Disclosure of Invention

According to the problems existing in the prior art, the invention discloses a DCDC output current control system based on a fuel cell, which comprises: a secondary battery for supplying electric power for system operation and outputting electric power externally, the secondary battery being charged in an operating state;

the electric pile converts the chemical energy of the fuel into electric energy;

a voltage sensor measuring operating voltage information of the secondary battery;

a current sensor for measuring information on an input current and an output current of the secondary battery;

a cell stack output current sensor for measuring output current information of the cell stack;

a cell stack voltage sensor for measuring output voltage information of the cell stack;

converting the output voltage of the electric pile into DCDC with the voltage consistent with that of the secondary battery;

and the control circuit receives data information transmitted by the voltage sensor, the pile output current sensor and the current sensor, and regulates the DCDC in real time and controls the output current of the DCDC according to the received voltage information and current information of the pile, the voltage information and current information of the secondary battery and the current information.

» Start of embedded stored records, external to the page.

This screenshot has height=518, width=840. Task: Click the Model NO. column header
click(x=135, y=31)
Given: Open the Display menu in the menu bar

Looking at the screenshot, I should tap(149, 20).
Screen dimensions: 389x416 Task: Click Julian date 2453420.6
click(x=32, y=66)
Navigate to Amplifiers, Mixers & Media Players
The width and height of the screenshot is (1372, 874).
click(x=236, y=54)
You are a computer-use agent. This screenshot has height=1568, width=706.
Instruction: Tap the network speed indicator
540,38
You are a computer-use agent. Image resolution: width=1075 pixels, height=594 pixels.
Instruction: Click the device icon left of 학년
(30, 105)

Further, the system also comprises a system external load, the system external load is connected with the DCDC, an output current sensor used for detecting current information on the system external load is connected to the system external load, and the output current sensor transmits the detected current information to the control circuit.

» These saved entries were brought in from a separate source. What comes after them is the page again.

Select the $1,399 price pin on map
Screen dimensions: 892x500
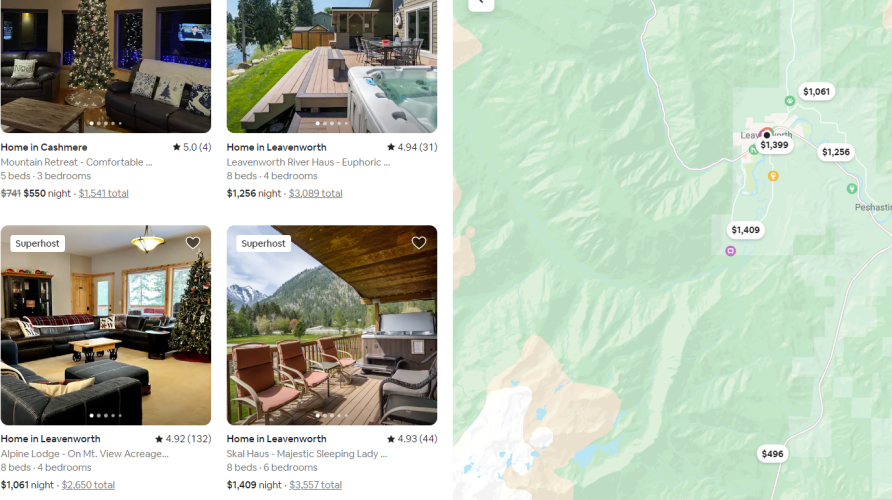(774, 145)
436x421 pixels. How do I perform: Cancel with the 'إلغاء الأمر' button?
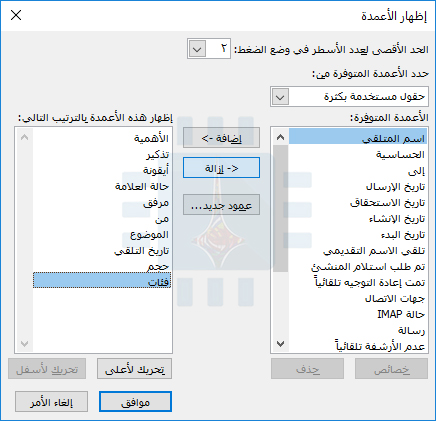point(51,402)

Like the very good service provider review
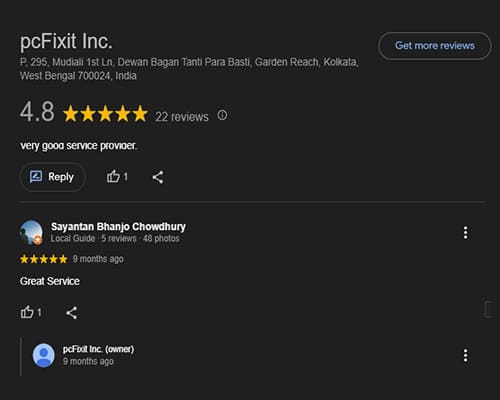tap(117, 177)
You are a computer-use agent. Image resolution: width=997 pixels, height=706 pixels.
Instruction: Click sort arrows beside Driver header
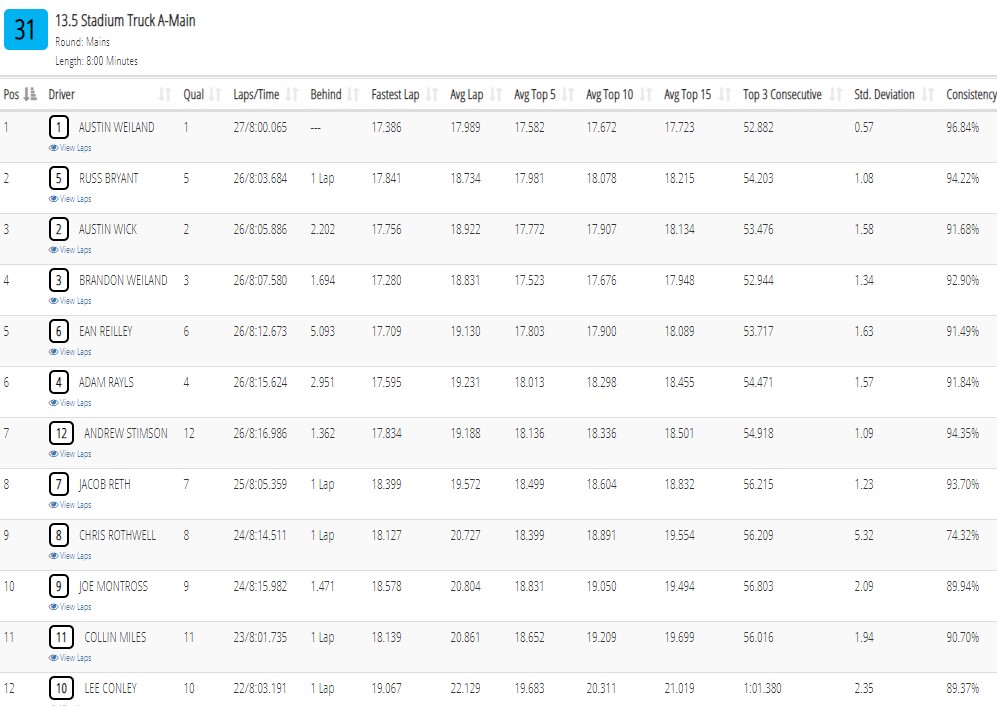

Further, the control circuit adjusts and controls the DCDC according to the received data information in the following manner: judging whether the charging current of the secondary battery is larger than 0, if so, continuously judging whether the charging current of the secondary battery is larger than a rated value, if so, reducing the output current of the DCDC, if not, continuously judging whether the voltage of the cell stack is larger than the rated value, if so, increasing the output current of the DCDC, otherwise, reducing the output current of the DCDC, if not, judging whether the voltage of the cell stack is larger than the rated value, if so, increasing the output current of the DCDC, and if not, reducing the output current of the DCDC.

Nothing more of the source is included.